New Approach to Moscow Expected

WASHINGTON - The key to the Bush administration's new relationship with Russia is likely to be George W. Bush's determination to push ahead with a national defense against missiles.

Russia won't like it - nor will many U.S. allies.

Overall, more than a tactical adjustment is expected from the new president in Russia policy, although little has been revealed in Bush's first few days in the White House.

Like former President Bill Clinton's decision to expand the NATO military alliance, the ambitious missile defense program is sure to unnerve Russia and prompt the new administration either to respond with no more than a few placating words or to pursue a deal designed to entice the Russians into going along.

One approach could be to negotiate deep cutbacks in U.S. and Russian long-range nuclear warheads beyond the 50 percent reduction called for by the 1992 START II treaty.

That might help ease Russia's anxieties about the U.S. arsenal. But whatever choice Bush makes, Secretary of State Colin Powell made clear at his Senate confirmation hearing last week that "our relations with Russia must not be dictated by any fear on our part."

For example, he said, if the new administration decides on another expansion of NATO, "we should not fear that Russia will object; we will do it because it is in our interest."

Powell depicted Russia as "a great country" that could derive enormous benefits from its relations with the United States. He did not describe the relationship in terms of benefit to the United States, though.

Eight years ago, the Clinton administration went out of its way to greet the new Russia that emerged from the disintegration of the Soviet Union. Critics complained that the warmth bordered on naive exuberance - it was as though President Boris Yeltsin and the new capitalist oligarchy could do no wrong.

During last year's presidential campaign, Bush accused his opponent, Vice President Al Gore, of looking the other way while Russia sold potent weapons to Iran.

The new administration has set as a goal stopping such sales.

Further pinching the hard-pressed Russian economy, Bush warned after his election that he would cut off direct U.S. financial aid that is aimed at stimulating a market economy until significant reforms are carried out.

Anthony Cordesman of the Center for Strategic and International Studies does not expect serious changes until the new administration completes its intelligence and policy assessments, a process that could take months.

One policy Cordesman expects to see continued is a joint project with Russia to help dismantle nuclear weapons banned by treaties. Cordesman said the Bush administration might try to expand it to cover biological weapons as well.

And, he said, "they are going to have to renegotiate the whole issue of arms traffic with Iran."

Michael Mandelbaum of the Johns Hopkins School of Advanced International Studies said he expected two major changes: Going ahead with a ballistic missile defense and extending membership for the Baltic nations in NATO.

"To the Russians this is unacceptable and will put us on a collision course," he said.

Ariel Cohen of the Heritage Foundation foresees likely cooperation with Russia in at least four areas: strategic arms reduction, economic development, space exploration and fighting international terrorism.
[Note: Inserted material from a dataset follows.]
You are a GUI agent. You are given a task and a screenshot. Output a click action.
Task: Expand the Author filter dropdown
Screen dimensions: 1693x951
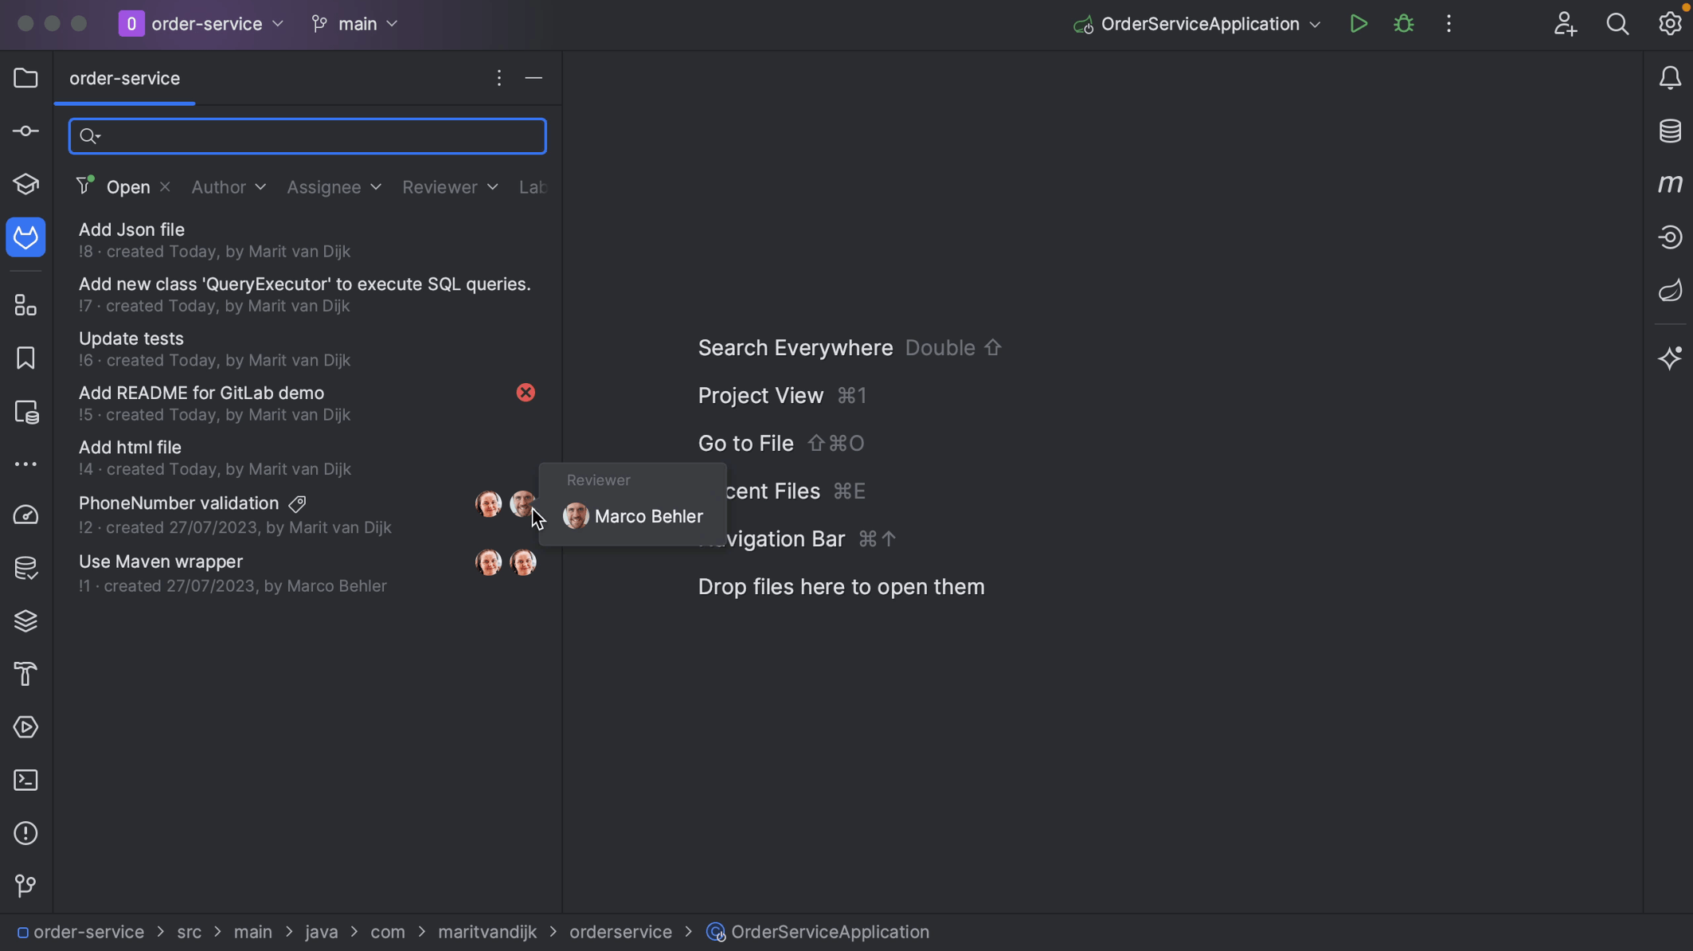[228, 187]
In other areas, such as a national missile defense and the spread of weapons of mass destruction, he said, "Washington will need to be both careful and cautious in addressing its concerns with Moscow."

Ivo Daalder of the Brookings Institution said the biggest change he expects in U.S. foreign policy is disagreement among Bush's advisers after eight years of Clinton-era unity.

Powell's view of the world is very different from the view of Vice President Cheney and Defense Secretary Donald Rumsfeld, Daalder said. "Powell, first and foremost, talks about opportunities. They talk about threats and challenges."